> Work instructions:
Retype the stretch from "However, organisations often" through "would have persisted." in the whistle-blowing text below.

> Document text:
* Start *
Whistle-blowing, and whistle-blowers, are rarely out of the news; a whole industry has sprung up around whistle-blowing and it takes just moments to find a myriad of articles and learned papers about the subject.
However, there are some practical whistle-blowing realities that organisations need to be aware of – and, crucially, they need to ask themselves whether that ‘anti-retaliation’ policy, however well-structured and carefully written, really prevents retaliation.
Most companies and organisations now have a whistle-blowing facility, provided either internally or externally, or through a combination of both.
Organisations will often first establish an internal whistle-blower facility and subsequently migrate to an external hotline provider, which brings with it a potentially wider range of intake channels – including telephone, email, letter, fax, web forms and manager conversation capture – together with multi-language capability and managed anonymous reporting.
However, organisations often set up their whistle-blower hotline and, with that box ticked, leave it at that. Crucially, they often fail, for example, to make even the most rudimentary test calls to their own hotline.
The vast majority of organisations have an anti-retaliation or no-retaliation policy for whistle-blowers
From personal experience, seven test report calls made to an organisation’s internally provided hotline exposed an informal triaging process, which resulted in only two of those reports making it all the way through the process. Moreover, the handling of one call, made in a major European language, was so dire and slow that only the most determined caller would have persisted.
Organisations often underestimate the importance of their hotline infrastructure. So, for example, free-to-call is pivotal when it comes to encouraging reporters to make their call. But achieving that objective in all countries of operation can often appear to be an impossible challenge.
The resulting mixed approaches will lead to companies issuing instruction handbooks that run to 30 pages of numbers and complex instructions. The procedures tend to be especially complicated for callers who want to remain anonymous. Clearly, again, this inevitably serves to directly deter callers.
Companies often fail to consider the situation in countries where they have a low employee population, but a high risk-operating environment, with the result that whistle-blowing report volumes often tend to be low, because employees wanting to make a report are fearful of identification by a simple process of elimination.
Put simply, if there are 10 employees and their manager in a country office, then it is not going to be that difficult to identify who might have made a report. There are techniques that can be used to deal with types of exposure issue, but organisations often fail to consider them and, as a result, forego what can often be vital information.
* End *
> Supplied records:
* Start *
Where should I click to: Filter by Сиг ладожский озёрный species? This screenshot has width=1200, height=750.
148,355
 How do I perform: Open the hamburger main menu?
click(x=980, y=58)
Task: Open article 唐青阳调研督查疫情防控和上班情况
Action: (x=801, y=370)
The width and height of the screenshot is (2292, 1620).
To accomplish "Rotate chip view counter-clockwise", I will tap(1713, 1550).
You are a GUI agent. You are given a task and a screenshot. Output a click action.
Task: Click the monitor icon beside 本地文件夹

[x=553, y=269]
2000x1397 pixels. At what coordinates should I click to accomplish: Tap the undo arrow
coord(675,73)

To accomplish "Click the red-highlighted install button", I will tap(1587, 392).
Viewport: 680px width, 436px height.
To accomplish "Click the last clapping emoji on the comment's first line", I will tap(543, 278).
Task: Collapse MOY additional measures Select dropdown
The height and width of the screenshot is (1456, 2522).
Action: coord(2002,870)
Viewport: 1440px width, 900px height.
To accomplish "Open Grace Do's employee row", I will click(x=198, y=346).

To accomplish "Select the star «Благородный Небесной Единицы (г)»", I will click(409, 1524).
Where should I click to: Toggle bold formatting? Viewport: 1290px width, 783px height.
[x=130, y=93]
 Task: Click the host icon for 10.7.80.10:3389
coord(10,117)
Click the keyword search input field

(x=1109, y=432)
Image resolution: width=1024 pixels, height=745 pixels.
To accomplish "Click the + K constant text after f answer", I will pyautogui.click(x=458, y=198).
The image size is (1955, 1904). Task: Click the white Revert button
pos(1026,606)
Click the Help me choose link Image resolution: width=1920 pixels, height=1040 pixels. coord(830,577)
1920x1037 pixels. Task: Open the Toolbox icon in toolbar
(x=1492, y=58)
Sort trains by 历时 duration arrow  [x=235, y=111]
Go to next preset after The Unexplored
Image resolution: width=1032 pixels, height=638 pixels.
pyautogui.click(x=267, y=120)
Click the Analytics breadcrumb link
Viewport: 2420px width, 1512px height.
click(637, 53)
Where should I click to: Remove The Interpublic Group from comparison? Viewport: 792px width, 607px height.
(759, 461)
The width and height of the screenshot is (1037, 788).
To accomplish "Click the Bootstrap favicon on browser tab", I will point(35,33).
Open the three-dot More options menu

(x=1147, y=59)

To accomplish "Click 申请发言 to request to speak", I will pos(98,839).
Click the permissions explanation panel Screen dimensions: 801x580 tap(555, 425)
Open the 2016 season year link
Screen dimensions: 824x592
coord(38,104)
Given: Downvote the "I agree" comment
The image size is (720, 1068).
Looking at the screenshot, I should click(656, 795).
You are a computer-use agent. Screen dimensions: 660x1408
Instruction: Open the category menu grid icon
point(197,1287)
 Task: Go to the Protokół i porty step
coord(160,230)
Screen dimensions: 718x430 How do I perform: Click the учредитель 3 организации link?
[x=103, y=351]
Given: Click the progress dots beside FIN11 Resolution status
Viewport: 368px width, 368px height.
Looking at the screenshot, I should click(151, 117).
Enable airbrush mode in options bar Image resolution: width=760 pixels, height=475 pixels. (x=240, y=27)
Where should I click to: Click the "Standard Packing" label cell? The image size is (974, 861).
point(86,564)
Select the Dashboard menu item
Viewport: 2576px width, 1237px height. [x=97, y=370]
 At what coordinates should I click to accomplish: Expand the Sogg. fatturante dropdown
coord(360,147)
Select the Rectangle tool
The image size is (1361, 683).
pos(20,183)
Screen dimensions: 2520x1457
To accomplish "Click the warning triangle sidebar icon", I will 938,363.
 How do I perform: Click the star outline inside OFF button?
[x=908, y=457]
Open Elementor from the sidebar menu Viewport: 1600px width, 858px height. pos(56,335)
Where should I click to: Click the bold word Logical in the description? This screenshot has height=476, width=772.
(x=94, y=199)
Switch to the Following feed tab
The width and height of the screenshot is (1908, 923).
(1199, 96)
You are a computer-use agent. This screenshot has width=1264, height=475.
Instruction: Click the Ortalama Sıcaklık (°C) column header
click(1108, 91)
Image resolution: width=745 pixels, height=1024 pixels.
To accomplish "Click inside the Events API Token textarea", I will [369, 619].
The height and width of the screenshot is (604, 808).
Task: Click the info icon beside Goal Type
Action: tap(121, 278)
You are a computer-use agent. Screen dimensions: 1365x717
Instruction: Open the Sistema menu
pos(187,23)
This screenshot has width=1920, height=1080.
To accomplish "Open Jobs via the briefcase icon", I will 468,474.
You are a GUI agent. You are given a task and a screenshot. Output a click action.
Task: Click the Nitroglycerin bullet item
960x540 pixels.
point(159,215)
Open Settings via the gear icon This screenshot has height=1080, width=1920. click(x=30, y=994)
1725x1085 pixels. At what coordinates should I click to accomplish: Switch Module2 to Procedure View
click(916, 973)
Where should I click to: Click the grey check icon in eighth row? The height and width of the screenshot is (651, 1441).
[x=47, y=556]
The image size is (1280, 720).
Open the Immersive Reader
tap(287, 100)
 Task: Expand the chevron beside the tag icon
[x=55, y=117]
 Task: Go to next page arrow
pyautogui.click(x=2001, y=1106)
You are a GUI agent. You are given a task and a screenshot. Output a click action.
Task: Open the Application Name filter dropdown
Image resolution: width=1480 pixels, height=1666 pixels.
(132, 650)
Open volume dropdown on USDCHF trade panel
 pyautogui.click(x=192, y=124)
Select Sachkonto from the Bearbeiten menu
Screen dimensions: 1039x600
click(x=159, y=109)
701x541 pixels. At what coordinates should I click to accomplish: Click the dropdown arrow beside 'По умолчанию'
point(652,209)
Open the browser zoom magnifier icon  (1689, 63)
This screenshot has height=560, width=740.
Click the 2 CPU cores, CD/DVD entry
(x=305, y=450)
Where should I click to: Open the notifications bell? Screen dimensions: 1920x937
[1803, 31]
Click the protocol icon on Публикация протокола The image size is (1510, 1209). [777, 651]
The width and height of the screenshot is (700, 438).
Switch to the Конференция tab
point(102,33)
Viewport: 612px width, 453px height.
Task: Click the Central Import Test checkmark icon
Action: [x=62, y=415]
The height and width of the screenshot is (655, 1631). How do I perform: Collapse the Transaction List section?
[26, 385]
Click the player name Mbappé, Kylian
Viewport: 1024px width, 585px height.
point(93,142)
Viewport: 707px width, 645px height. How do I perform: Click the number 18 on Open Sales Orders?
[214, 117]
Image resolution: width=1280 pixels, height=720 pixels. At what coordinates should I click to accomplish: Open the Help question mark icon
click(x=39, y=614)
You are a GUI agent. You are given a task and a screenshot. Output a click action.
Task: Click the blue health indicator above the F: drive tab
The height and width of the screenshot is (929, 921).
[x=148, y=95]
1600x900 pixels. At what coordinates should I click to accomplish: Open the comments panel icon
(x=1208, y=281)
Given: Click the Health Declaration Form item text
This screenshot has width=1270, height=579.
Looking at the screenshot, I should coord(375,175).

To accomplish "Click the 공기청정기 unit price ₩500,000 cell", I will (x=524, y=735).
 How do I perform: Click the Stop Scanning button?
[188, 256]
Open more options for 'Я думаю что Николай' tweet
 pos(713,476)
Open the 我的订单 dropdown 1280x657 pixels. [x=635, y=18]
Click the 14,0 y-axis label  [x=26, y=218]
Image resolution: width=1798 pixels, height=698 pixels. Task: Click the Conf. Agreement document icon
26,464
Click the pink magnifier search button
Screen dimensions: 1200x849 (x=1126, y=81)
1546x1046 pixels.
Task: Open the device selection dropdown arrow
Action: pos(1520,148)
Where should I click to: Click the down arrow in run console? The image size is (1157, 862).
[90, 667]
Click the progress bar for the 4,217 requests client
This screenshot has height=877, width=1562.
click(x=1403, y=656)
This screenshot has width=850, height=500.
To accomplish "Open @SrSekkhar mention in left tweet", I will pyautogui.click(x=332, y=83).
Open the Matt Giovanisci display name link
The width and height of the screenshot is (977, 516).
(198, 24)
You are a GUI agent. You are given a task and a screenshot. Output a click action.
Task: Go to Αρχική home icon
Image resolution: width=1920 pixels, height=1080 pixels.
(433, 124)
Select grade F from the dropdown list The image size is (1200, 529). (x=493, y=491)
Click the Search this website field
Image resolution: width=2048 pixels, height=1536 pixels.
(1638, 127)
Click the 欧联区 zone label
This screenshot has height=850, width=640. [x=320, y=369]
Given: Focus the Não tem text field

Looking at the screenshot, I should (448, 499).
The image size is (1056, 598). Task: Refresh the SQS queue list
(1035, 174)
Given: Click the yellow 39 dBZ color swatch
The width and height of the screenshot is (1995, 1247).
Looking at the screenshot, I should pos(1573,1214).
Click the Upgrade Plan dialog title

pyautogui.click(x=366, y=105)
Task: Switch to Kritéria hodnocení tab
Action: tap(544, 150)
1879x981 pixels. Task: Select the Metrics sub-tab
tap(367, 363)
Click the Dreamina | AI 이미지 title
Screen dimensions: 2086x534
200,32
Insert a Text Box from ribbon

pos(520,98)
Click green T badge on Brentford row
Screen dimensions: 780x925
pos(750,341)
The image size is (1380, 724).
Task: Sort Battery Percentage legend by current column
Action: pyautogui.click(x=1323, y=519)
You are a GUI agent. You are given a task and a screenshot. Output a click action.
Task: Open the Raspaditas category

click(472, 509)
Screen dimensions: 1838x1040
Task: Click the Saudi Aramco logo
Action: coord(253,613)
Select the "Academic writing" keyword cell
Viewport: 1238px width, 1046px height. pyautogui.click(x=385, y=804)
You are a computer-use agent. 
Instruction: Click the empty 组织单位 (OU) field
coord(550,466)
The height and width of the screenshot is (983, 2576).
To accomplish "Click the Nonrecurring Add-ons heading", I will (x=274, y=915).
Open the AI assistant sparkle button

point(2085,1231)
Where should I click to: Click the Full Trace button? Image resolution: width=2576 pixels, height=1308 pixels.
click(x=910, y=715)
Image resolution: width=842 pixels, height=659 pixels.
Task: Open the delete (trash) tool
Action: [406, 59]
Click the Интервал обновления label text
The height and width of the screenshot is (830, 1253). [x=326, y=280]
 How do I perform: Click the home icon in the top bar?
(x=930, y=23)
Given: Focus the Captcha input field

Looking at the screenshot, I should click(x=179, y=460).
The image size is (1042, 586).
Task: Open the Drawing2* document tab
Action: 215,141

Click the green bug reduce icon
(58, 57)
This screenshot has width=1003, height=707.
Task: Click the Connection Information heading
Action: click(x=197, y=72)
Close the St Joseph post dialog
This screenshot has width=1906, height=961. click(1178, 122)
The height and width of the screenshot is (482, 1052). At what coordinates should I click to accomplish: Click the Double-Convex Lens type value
* End *
> Result for this exercise:
However, organisations often set up their whistle-blower hotline and, with that box ticked, leave it at that. Crucially, they often fail, for example, to make even the most rudimentary test calls to their own hotline.
The vast majority of organisations have an anti-retaliation or no-retaliation policy for whistle-blowers
From personal experience, seven test report calls made to an organisation’s internally provided hotline exposed an informal triaging process, which resulted in only two of those reports making it all the way through the process. Moreover, the handling of one call, made in a major European language, was so dire and slow that only the most determined caller would have persisted.